Collected data entries:
*** Begin section ***
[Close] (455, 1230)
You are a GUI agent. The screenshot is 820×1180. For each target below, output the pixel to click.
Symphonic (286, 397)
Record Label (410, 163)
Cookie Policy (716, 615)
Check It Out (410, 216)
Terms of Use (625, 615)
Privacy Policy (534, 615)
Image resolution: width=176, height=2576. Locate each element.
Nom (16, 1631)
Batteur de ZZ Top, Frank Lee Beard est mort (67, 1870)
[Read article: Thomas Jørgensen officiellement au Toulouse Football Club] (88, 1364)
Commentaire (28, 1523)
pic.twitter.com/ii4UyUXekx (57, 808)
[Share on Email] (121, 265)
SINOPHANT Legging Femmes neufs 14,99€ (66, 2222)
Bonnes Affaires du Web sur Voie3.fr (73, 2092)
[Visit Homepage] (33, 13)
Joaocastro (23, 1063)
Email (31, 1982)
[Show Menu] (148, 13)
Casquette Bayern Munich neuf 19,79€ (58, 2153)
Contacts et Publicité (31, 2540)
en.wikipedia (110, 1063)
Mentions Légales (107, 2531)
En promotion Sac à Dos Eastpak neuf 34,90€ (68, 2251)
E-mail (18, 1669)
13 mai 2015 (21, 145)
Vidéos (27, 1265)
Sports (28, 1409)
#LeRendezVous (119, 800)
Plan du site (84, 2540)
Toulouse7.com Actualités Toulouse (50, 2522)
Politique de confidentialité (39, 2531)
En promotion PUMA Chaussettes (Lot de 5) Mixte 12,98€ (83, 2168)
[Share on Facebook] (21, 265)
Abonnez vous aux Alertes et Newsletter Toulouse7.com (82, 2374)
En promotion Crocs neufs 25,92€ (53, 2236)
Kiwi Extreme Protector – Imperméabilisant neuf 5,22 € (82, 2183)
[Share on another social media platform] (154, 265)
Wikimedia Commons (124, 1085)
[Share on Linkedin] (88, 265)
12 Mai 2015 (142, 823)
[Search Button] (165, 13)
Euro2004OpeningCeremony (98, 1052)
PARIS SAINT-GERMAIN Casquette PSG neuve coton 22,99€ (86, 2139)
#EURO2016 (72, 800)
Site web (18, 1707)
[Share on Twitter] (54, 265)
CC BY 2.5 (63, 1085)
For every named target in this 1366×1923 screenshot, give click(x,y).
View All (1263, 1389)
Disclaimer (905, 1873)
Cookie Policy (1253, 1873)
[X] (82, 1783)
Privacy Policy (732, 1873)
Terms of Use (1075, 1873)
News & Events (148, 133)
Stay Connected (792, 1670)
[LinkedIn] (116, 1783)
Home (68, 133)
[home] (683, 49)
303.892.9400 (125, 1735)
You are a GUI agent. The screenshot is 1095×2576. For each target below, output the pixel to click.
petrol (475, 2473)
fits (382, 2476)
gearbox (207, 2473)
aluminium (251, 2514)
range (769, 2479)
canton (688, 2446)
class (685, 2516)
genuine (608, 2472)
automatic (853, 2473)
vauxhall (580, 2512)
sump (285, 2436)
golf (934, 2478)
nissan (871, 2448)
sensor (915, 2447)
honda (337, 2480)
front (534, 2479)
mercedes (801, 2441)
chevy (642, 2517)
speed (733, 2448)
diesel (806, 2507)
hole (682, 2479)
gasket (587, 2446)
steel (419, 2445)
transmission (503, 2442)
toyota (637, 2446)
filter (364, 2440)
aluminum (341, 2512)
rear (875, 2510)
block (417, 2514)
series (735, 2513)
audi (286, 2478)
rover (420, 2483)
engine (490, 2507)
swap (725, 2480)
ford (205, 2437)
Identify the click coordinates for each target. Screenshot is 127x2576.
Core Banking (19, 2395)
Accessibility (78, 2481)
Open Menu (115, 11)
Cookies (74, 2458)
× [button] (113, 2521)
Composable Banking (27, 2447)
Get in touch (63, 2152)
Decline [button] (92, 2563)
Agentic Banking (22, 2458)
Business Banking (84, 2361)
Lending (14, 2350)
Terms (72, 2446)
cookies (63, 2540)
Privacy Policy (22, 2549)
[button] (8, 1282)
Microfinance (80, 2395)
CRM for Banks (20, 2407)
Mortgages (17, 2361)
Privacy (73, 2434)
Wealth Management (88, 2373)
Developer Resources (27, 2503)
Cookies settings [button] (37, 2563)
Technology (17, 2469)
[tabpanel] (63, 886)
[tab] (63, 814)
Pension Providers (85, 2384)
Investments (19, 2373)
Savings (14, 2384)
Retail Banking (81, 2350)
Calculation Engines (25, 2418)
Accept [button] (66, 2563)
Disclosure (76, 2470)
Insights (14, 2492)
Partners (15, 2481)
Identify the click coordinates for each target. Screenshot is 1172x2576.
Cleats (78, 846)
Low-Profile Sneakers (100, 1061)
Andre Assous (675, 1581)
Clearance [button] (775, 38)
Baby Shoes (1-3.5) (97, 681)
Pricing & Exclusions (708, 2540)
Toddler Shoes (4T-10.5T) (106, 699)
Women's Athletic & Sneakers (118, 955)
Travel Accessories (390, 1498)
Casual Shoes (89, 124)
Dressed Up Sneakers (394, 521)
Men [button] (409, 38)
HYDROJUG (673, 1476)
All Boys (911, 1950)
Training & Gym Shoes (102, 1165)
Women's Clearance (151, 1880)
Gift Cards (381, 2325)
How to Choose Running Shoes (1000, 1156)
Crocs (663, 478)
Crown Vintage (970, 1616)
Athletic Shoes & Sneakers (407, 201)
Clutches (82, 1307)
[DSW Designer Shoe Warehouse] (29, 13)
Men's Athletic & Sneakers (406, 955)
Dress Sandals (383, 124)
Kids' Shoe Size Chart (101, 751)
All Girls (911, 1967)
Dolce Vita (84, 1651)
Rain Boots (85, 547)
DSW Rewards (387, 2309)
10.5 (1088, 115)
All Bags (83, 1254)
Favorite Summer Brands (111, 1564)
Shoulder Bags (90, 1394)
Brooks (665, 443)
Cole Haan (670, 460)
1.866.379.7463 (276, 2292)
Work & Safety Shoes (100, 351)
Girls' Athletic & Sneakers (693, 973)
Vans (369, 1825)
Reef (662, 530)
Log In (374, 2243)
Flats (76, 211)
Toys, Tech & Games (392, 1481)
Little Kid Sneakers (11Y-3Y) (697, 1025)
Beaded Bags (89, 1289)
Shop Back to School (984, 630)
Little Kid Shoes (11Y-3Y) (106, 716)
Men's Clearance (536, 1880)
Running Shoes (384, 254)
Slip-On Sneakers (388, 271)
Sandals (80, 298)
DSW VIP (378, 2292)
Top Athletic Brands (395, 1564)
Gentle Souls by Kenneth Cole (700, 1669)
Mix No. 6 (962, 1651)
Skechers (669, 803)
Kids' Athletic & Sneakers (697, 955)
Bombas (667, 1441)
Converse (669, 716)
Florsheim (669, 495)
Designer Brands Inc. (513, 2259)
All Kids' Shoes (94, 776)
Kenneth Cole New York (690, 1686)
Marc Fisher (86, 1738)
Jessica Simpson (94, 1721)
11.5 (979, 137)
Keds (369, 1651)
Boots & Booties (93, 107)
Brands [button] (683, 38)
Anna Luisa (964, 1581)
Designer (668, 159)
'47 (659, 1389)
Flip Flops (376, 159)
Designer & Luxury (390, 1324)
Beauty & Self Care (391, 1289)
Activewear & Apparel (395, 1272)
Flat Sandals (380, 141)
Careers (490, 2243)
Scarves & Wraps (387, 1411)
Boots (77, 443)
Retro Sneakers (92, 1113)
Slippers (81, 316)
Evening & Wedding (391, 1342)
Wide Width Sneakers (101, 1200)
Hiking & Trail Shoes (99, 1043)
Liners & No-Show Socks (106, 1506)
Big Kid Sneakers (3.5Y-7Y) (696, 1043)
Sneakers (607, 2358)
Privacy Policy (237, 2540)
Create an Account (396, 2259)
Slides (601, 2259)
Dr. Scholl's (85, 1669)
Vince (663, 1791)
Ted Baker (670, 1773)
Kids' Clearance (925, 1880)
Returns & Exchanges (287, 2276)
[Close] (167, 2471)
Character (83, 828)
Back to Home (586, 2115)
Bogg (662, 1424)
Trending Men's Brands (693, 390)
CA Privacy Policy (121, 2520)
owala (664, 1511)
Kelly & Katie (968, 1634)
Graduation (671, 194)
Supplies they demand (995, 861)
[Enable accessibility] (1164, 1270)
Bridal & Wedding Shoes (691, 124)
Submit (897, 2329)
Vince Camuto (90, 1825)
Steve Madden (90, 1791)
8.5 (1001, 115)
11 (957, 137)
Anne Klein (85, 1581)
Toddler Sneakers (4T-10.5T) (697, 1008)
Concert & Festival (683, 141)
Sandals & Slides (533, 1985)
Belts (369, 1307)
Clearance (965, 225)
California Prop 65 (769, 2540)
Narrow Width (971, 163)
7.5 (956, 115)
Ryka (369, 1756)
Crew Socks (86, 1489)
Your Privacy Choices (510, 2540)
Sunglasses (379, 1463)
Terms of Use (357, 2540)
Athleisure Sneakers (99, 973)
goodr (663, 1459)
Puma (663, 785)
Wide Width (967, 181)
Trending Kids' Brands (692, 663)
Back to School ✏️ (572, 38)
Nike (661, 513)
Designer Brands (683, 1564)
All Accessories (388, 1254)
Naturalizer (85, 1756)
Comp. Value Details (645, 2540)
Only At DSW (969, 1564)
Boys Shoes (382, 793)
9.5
*** End section ***
An exact copy of the lines above between the line holding "12 Mai 2015 (142, 823)" and the line holding "Andre Assous (675, 1581)", inclusive, is the whole answer.

12 Mai 2015 (142, 823)
[Search Button] (165, 13)
Euro2004OpeningCeremony (98, 1052)
PARIS SAINT-GERMAIN Casquette PSG neuve coton 22,99€ (86, 2139)
#EURO2016 (72, 800)
Site web (18, 1707)
[Share on Twitter] (54, 265)
CC BY 2.5 (63, 1085)
For every named target in this 1366×1923 screenshot, give click(x,y).
View All (1263, 1389)
Disclaimer (905, 1873)
Cookie Policy (1253, 1873)
[X] (82, 1783)
Privacy Policy (732, 1873)
Terms of Use (1075, 1873)
News & Events (148, 133)
Stay Connected (792, 1670)
[LinkedIn] (116, 1783)
Home (68, 133)
[home] (683, 49)
303.892.9400 (125, 1735)
You are a GUI agent. The screenshot is 1095×2576. For each target below, output the pixel to click.
petrol (475, 2473)
fits (382, 2476)
gearbox (207, 2473)
aluminium (251, 2514)
range (769, 2479)
canton (688, 2446)
class (685, 2516)
genuine (608, 2472)
automatic (853, 2473)
vauxhall (580, 2512)
sump (285, 2436)
golf (934, 2478)
nissan (871, 2448)
sensor (915, 2447)
honda (337, 2480)
front (534, 2479)
mercedes (801, 2441)
chevy (642, 2517)
speed (733, 2448)
diesel (806, 2507)
hole (682, 2479)
gasket (587, 2446)
steel (419, 2445)
transmission (503, 2442)
toyota (637, 2446)
filter (364, 2440)
aluminum (341, 2512)
rear (875, 2510)
block (417, 2514)
series (735, 2513)
audi (286, 2478)
rover (420, 2483)
engine (490, 2507)
swap (725, 2480)
ford (205, 2437)
Identify the click coordinates for each target. Screenshot is 127x2576.
Core Banking (19, 2395)
Accessibility (78, 2481)
Open Menu (115, 11)
Cookies (74, 2458)
× [button] (113, 2521)
Composable Banking (27, 2447)
Get in touch (63, 2152)
Decline [button] (92, 2563)
Agentic Banking (22, 2458)
Business Banking (84, 2361)
Lending (14, 2350)
Terms (72, 2446)
cookies (63, 2540)
Privacy Policy (22, 2549)
[button] (8, 1282)
Microfinance (80, 2395)
CRM for Banks (20, 2407)
Mortgages (17, 2361)
Privacy (73, 2434)
Wealth Management (88, 2373)
Developer Resources (27, 2503)
Cookies settings [button] (37, 2563)
Technology (17, 2469)
[tabpanel] (63, 886)
[tab] (63, 814)
Pension Providers (85, 2384)
Investments (19, 2373)
Savings (14, 2384)
Retail Banking (81, 2350)
Calculation Engines (25, 2418)
Accept [button] (66, 2563)
Disclosure (76, 2470)
Insights (14, 2492)
Partners (15, 2481)
Identify the click coordinates for each target. Screenshot is 1172x2576.
Cleats (78, 846)
Low-Profile Sneakers (100, 1061)
Andre Assous (675, 1581)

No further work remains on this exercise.